Como se sabe, para que las elecciones sean libres y competitivas se requieren varios elementos: que se
respeten los derechos políticos (libertad de asociación, propaganda, imprenta, etc.); que se dé espacio a la
formación y la manifestación de la voluntad política de los ciudadanos en condiciones de pluralismo y
libertad (acceso a los medios masivos de comunicación); que la ciudadanía desarrolle una cultura
democrática y tolerante, en especial la clase política dirigente; que las elites políticas alternativas sean
capaces de ofrecer un recambio viable a las que detentan el poder y asegurar así la dinámica competitiva.
La condición ciudadana
La democracia -y en particular la democracia representativa- emerge desde una entidad denominada
“pueblo” o “nación” o “ciudadanía”, entidad que es el fundamento del orden político, el individuo no
participa de las libertades en la medida en que se integra dentro de esa totalidad orgánica.

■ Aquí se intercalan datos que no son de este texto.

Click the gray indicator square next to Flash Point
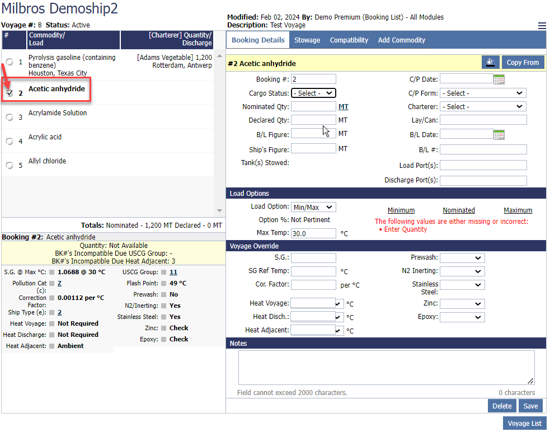The width and height of the screenshot is (550, 432). pos(164,283)
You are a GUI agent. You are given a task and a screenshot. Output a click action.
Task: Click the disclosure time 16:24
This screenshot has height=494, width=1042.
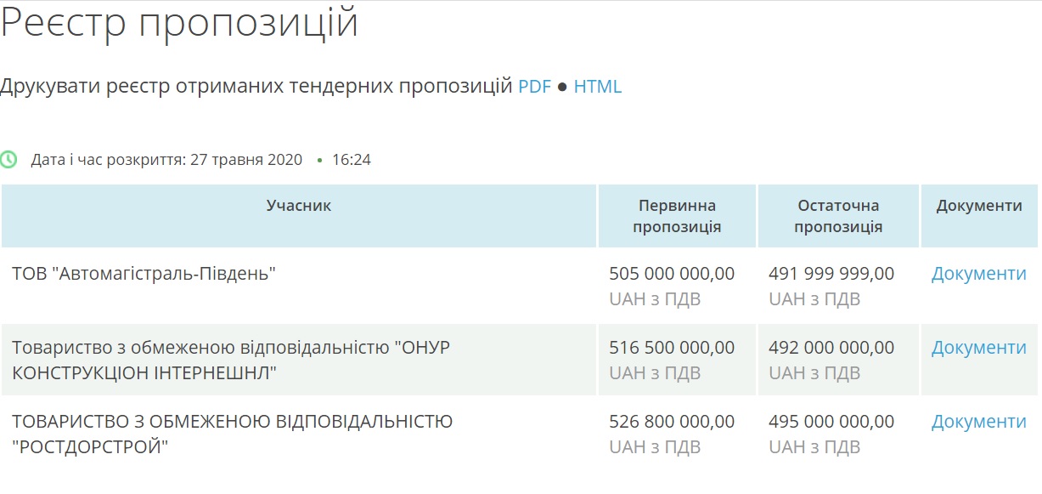[352, 160]
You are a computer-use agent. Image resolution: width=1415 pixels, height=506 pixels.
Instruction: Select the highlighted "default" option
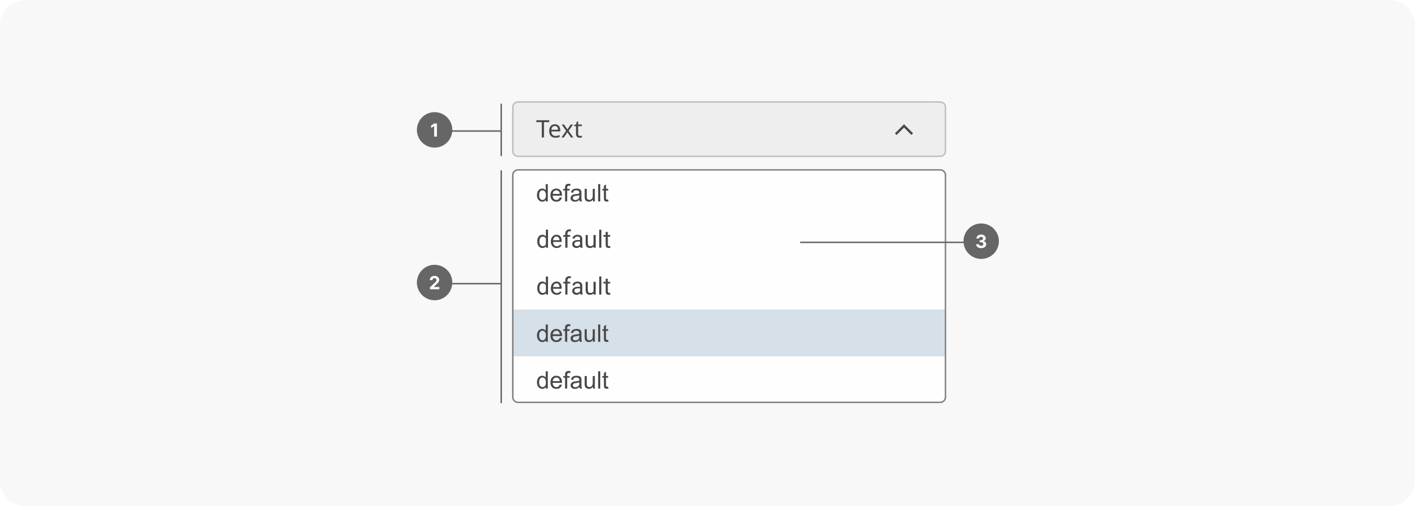(x=728, y=333)
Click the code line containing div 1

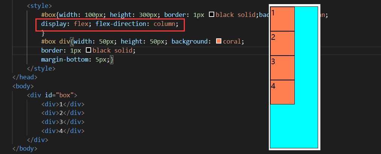pyautogui.click(x=63, y=104)
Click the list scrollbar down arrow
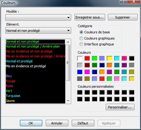141x130 pixels. pyautogui.click(x=68, y=101)
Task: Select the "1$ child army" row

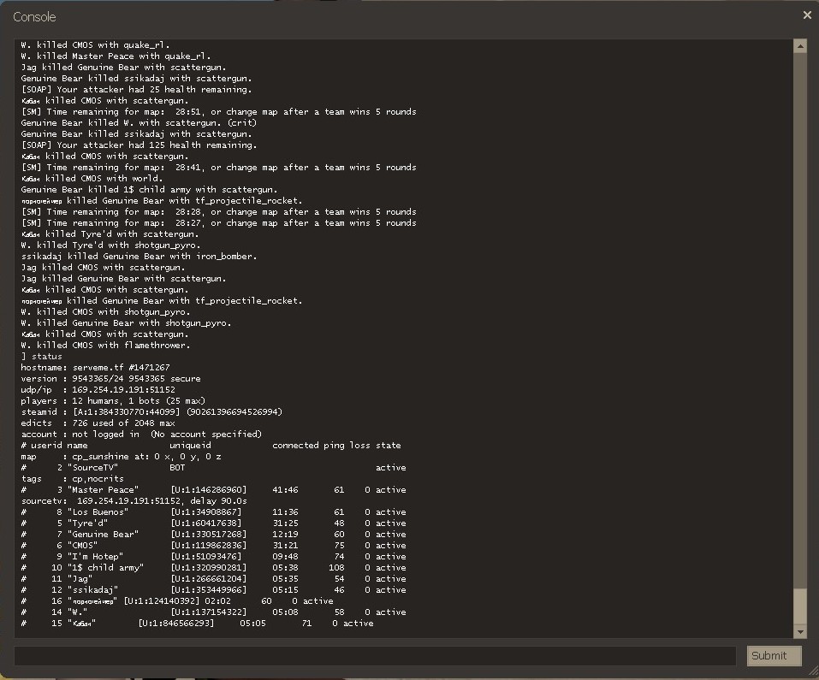Action: pos(214,568)

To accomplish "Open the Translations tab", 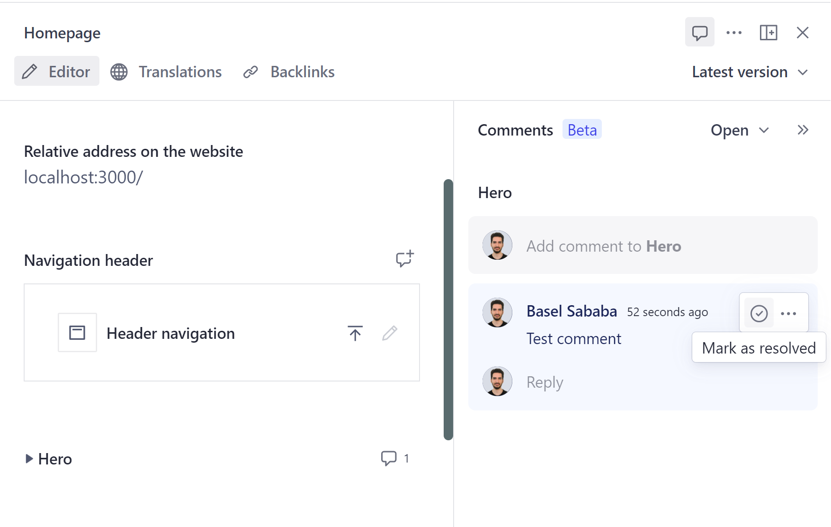I will pyautogui.click(x=166, y=72).
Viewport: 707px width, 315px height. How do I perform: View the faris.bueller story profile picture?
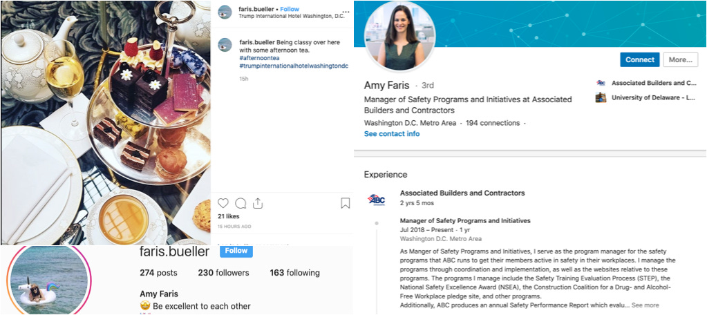(50, 280)
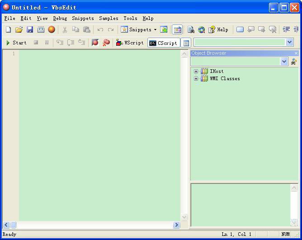This screenshot has width=302, height=240.
Task: Click the find icon beside Object Browser dropdown
Action: (294, 62)
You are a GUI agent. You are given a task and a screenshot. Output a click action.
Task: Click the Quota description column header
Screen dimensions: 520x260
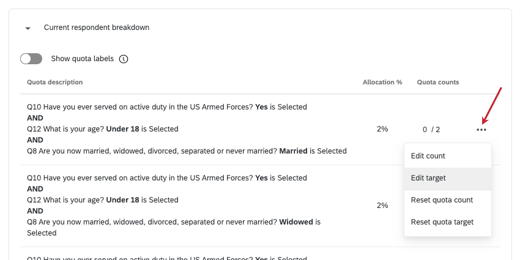54,82
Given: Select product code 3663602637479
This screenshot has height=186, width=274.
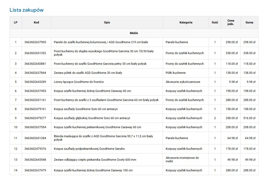Looking at the screenshot, I should click(35, 170).

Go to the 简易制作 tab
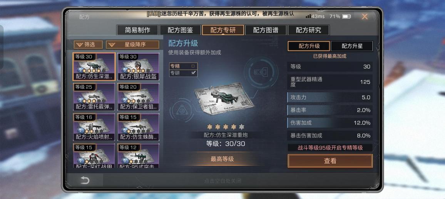(x=137, y=30)
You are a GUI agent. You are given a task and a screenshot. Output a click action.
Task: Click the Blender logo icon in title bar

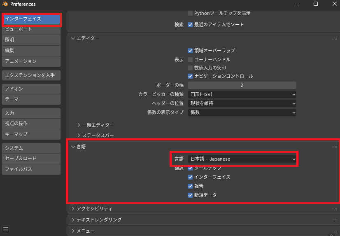click(5, 4)
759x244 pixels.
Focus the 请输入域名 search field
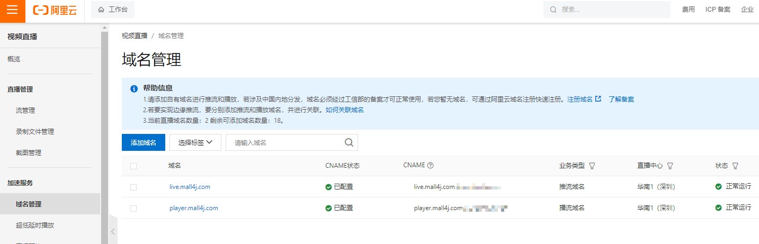tap(286, 142)
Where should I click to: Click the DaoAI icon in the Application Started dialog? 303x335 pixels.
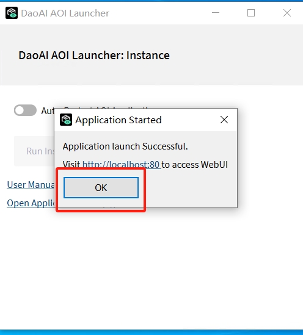tap(66, 120)
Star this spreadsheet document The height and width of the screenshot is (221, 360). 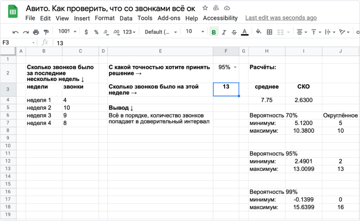pyautogui.click(x=205, y=8)
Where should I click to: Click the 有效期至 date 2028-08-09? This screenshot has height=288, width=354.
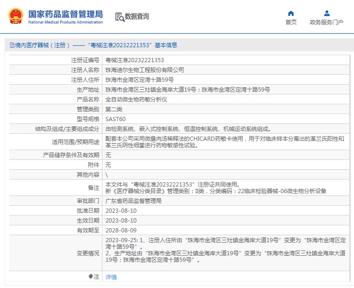(121, 230)
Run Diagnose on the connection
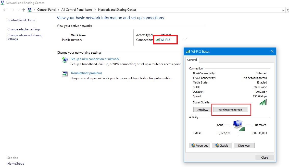 244,146
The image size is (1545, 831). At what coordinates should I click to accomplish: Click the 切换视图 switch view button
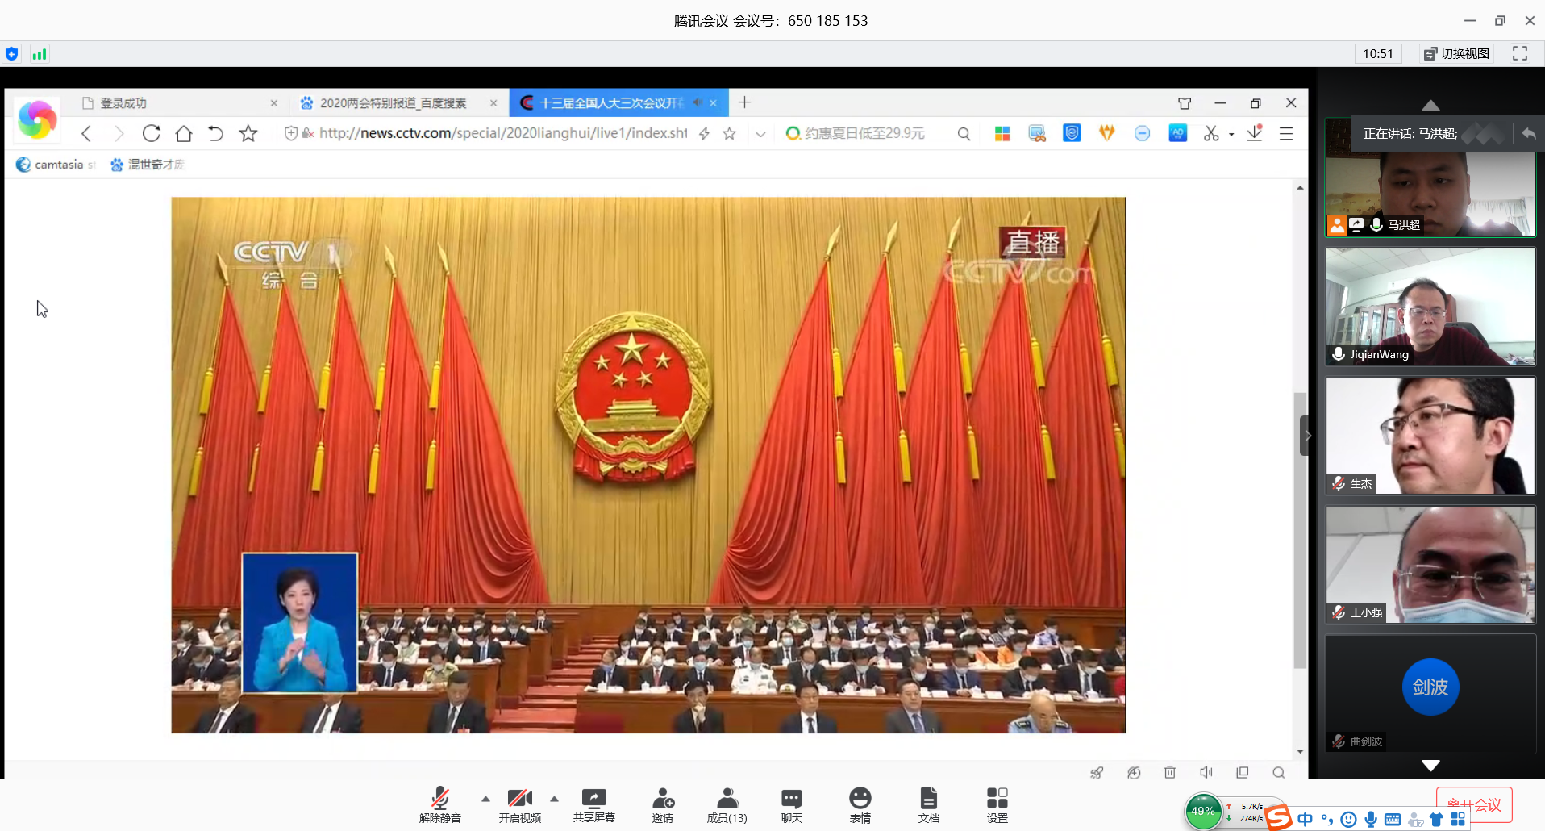[1456, 53]
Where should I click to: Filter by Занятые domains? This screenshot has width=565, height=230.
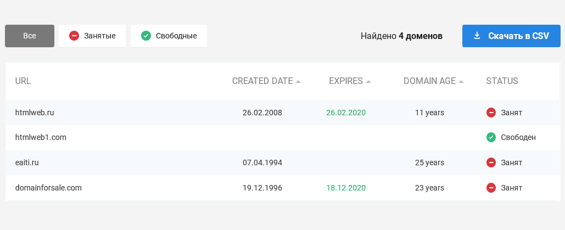point(92,36)

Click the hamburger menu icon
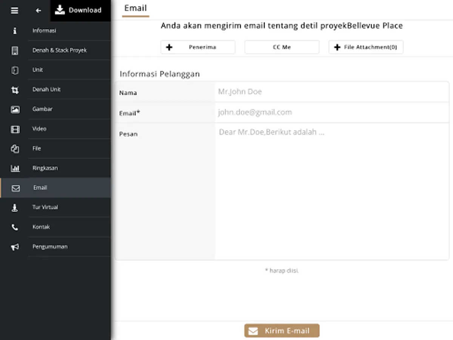coord(14,11)
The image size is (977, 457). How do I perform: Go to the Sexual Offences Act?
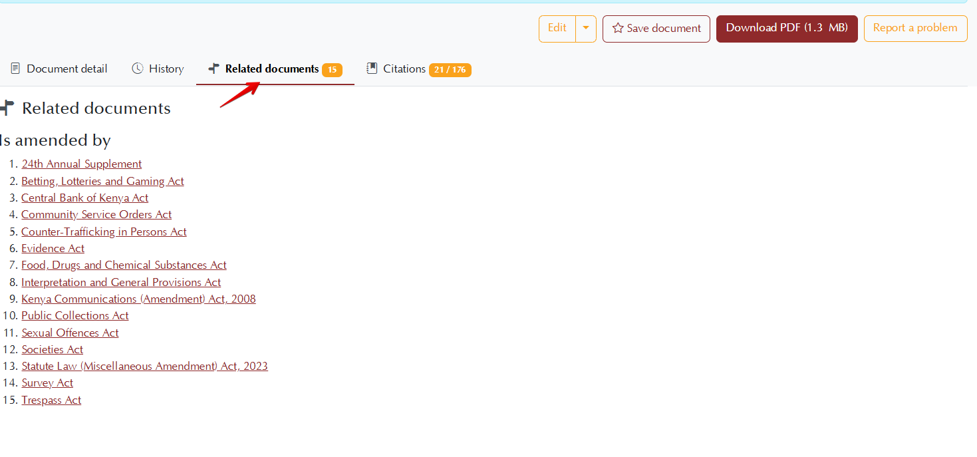click(x=70, y=333)
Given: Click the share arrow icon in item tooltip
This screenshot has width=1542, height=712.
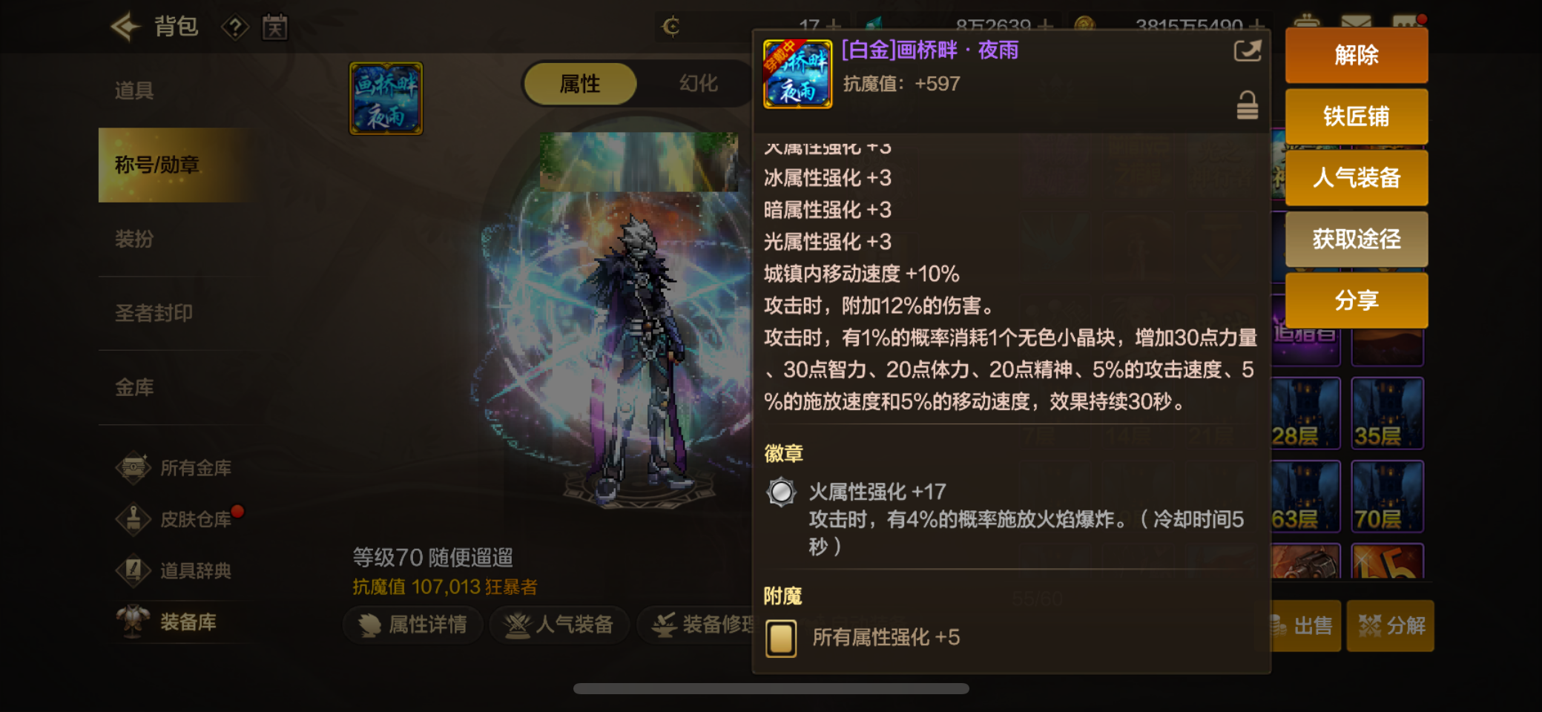Looking at the screenshot, I should point(1247,50).
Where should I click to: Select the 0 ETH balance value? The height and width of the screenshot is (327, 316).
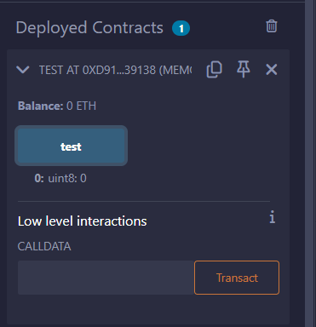pos(81,106)
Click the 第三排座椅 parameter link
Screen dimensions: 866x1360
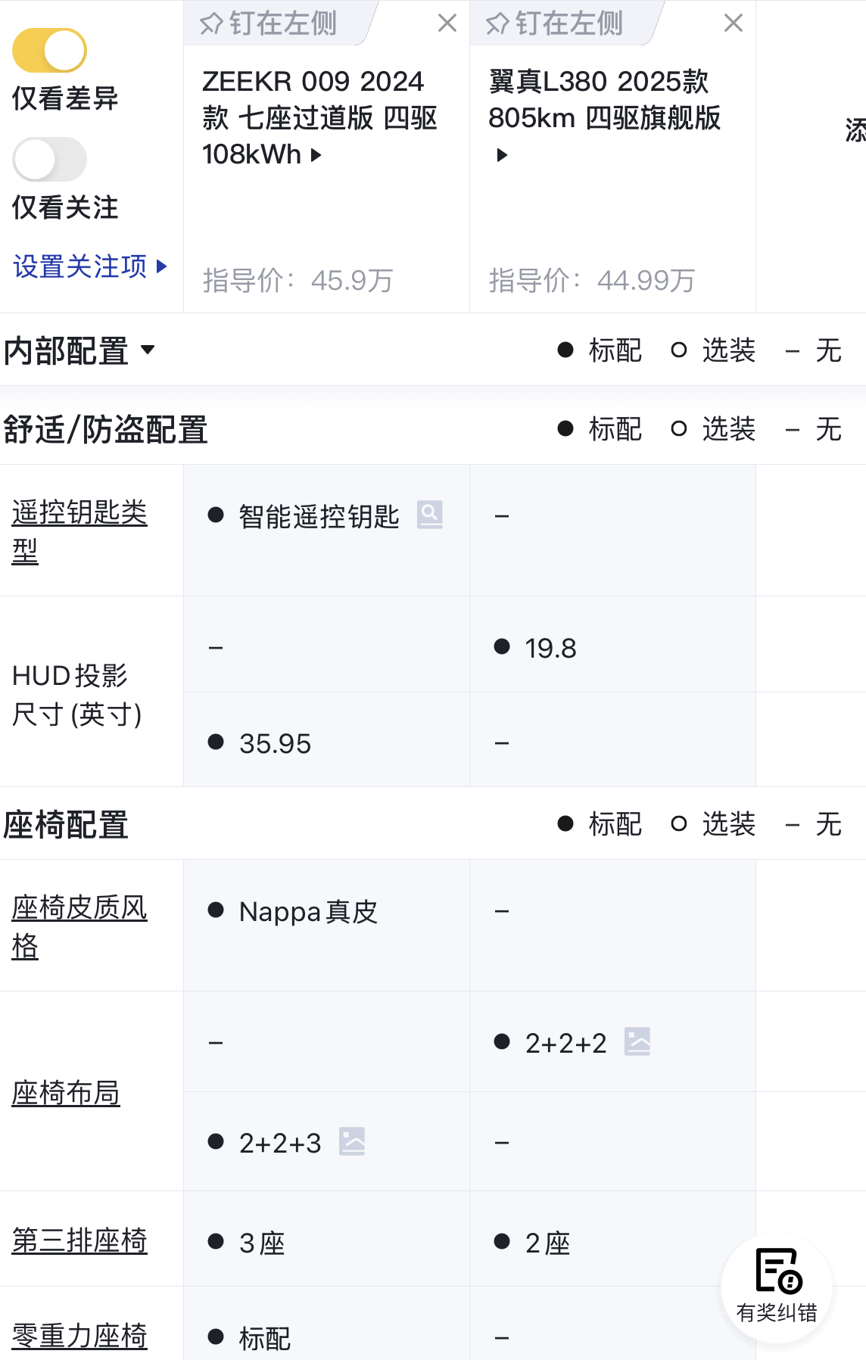(x=78, y=1239)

La crisis de la ciudadanía
La crisis de la ciudadanía viene tanto de la crisis de las democracias tradicionales representativas, que han
terminado en definitiva condicionadas y en cierto modo secuestradas por las mismas estructuras e
instituciones que le dieron origen –los partidos políticos, las asambleas, los órganos institucionalizados de
poder- que han llegado a hacer de la condición ciudadana un conjunto semivacío de derechos escritos
pero siempre no realizados y un conjunto de deberes nunca escritos pero siempre realizados.
El poder de pedir, de demandar, de reclamar, de protestar, hasta de indignarse, de solicitar, de exigir, pero
todo ese poder queda circunscrito a la esfera individual privada del ciudadano “de a pié” frente a la
máquina institucional de poder que es cada institución.
Para que el ciudadano sea en definitiva ciudadano con la plenitud de sus capacidades de ejercicio del
poder que le ha sido conferido por las normas de la democracia, tiene que asociarse, tiene que
organizarse, debe abjurar voluntariamente de una parte de sus libertades individuales y sacrificarlas en el
altar de la organización colectiva.
En el desarrollo histórico real, objetivo de las democracias representativas, mientras el Estado crece en
tamaño, en poder de decisión y hasta en poder de coacción, el ciudadano aparece cada vez más
empequeñecido frente a la gigantesca maraña de normas y leyes que le fijan prácticamente todos los
límites y fronteras dentro de las cuales puede moverse.
En definitiva, por más que la ley sea teóricamente una declaración de la voluntad soberana del pueblo, el
pueblo en realidad solo ha declarado mediante el voto ciudadano su intención de otorgar un mandato a los
representantes, pero no le ha conferido a éstos su propia voluntad de ser y de estar, su propia e inalienable
voluntad colectiva.
Por eso, hay crisis en la condición ciudadana, cuando los ciudadanos son constreñidos a cumplir
decisiones que otros ciudadanos adoptaron práctica y jurídicamente sin consultarles. Hay crisis de la
condición ciudadana, cuando se impone un pensamiento único, cuando una minoría en forma de
oligarquía toma las decisiones fundamentales, mayores, estratégicas, y el resto de los ciudadanos son
restringidos a decidir apenas de sus vidas cotidianas y particulares.
En la práctica real, el ciudadano de las democracias representativas modernas es ciudadano durante los
escasos minutos y segundos que dura su ejercicio del derecho a voto.
Los ciudadanos de las nuevas post-democracias del futuro acceden al espacio público en tanto individuos
despolitizados, que se encuentran con una clase política y gobernante cada vez más profesionalizada y
especializada, cuyos códigos y lenguajes se alejan de las preocupaciones y vivencias cotidianas que
suceden en el microcosmos social de los ciudadanos. No solo es una despolitización de la ciudadanía,
sino también y sobre todo, es una desciudadanización de la política, que ahora se centrará en las prácticas,
estrategias, retóricas y dispositivos de una clase política profesionalizada: los ciudadanos son requeridos y
consultados –de múltiples formas- pero solo en momentos puntuales de la experiencia democrática, en
breves “instantes de democracia pura”, y el resto del prolongado tiempo, del tempo político y estatal,
gobiernan y administran los políticos y los funcionarios.